Objective To assess the role of serum levels of stromal-derived-factor 1 and its receptor α-chemokine receptor type 4 (CXCR4) as reliable markers for diagnosis of sepsis in the emergency department. Background Pediatric sepsis is a major cause of morbidity and mortality in children admitted to the pediatric ICU. The chemokine CXCL12 and its receptor CXCR4 are now known to play an important role in inflammatory states and mediate lymphocyte migration. Patients and methods In a prospective cohort study, we randomly enrolled 23 critically ill children admitted into pediatric ICU, and 15 healthy children served as controls. Serum levels of CXCL12 and lymphocyte expression of CXCR4 were measured for patients as well as control by enzyme-linked immunosorbent assay technique and flow cytometry, respectively.
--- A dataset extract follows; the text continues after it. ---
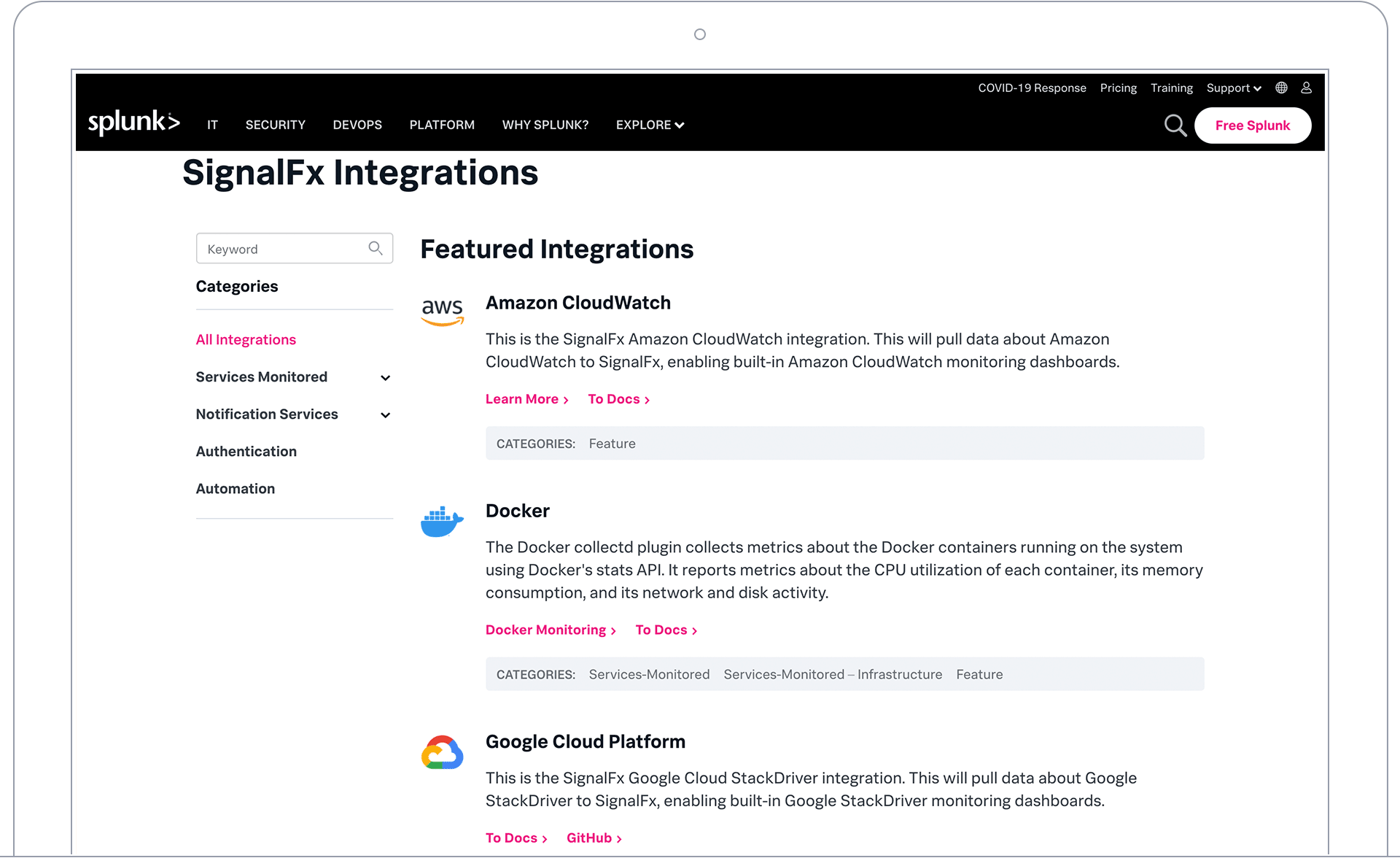
Task: Click the Google Cloud logo
Action: pyautogui.click(x=442, y=752)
Results Serum levels of CXCL12 and lymphocytes expression levels of CXCR4 were significantly higher among the all patients with sepsis compared with controls (P < 0.001). The diagnostic accuracy of CXCL12 in diagnosis of pediatric sepsis was 92.1%, with a sensitivity 100% and a specificity 80% at a cutoff point 89.3 pg/ml, whereas the diagnostic accuracy of mean fluorescent intensity of lymphocyte expression of CXCR4 was 92.1%, with sensitivity 95.6%, specificity 86.7%, at cutoff point of 120.2%. Furthermore, serum level of CXCL12 and CXCR4 expression were significantly elevated in nonsurvived compared with survived patients (P < 0.001). Conclusion Overall, the data support the view that measurements of serum CXCL12 and CXCR4 expression result in substantial added value for early diagnosis and prognosis of pediatric sepsis.